Tuesday 13 April 2010 at 7.30pm on Five

The series exploring the joys of Chinese cuisine continues. This instalment sees two Yorkshire estate agents experiment with groundnut and sesame oil. Ching cooks crispy king prawns in a sweet-and-sour sauce, Taiwanese three-cup chicken and spicy pork and prawn wontons. It is then the turn of her two proteges to recreate the recipes for their friends and family.

Before she starts cooking, Ching-He Huang takes her latest students, Bridlington estate agents and friends Lianne and Nicky, to London’s Chinatown for some ingredients shopping. Today she is focusing on the store-cupboard staples of groundnut oil and sesame oil. Although Lianne and Nicky both love good food, they spend more time showing clients new houses than they do in their own kitchens. After long days at work, they have both picked up the habit of eating regular takeaways, and are keen to learn some fresh and healthy new recipes.

Ching takes the pair to her outdoor kitchen to prepare her first recipe of Sichuan-style sweetand- sour prawns. She coats fresh juicy prawns in a light batter made from eggs and potato flour, then fries them until they are golden brown. She then makes a base for the sweet-and-sour sauce from garlic, ginger and chillies. Ching believes these three elements are so vital to Chinese cookery that she refers to them as “the holy trinity”. To this base she adds tomato ketchup and brown sugar to sweeten, then lime and spring onions to sharpen the taste. She then drizzles the sauce over the prawns to serve.

The second dish Ching makes is called three-cup chicken. This recipe is very close to her heart, as it comes from her birthplace of Thailand. She chops and fries chicken thighs in ginger and garlic, then adds rice wine, soy sauce and sesame oil in equal measure – the ‘three cups’ to which the name refers. She then sweetens the dish with brown sugar and garnishes with chopped chillies and fresh basil leaves. Ching takes the couple’s silence as a sign that they are savouring the food. Nicky uses this as an excuse to have a light-hearted dig at her friend. “The only time Lianne’s quiet is when her mouth’s full!” she says.
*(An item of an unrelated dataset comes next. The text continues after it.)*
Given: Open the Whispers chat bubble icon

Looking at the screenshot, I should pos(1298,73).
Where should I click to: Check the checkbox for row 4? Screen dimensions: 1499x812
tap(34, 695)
The two estate agents clearly have the gift of the gab, but can they cook as well as they talk? Lianne tackles the three-cup chicken while Nicky tries the sweet-and-sour prawns. Both are confident that they will win the competition, so Ching leaves them to it as she prepares her wontons. She mixes finely chopped prawns with pork mince, rice wine and spring onions, then fills her pre-made wonton cases and boils them for five minutes.

Meanwhile, Nicky’s prawn dish is coming along nicely until she overdoes it with the fiery Sichuan peppercorns. As the pals plate up their food to serve to their friends and family, it appears Lianne has the upper hand. “Don’t worry Nicky, they can eat mine instead!” she jokes. Is her confidence justified, or is she about to learn some harsh truths about her cooking skills?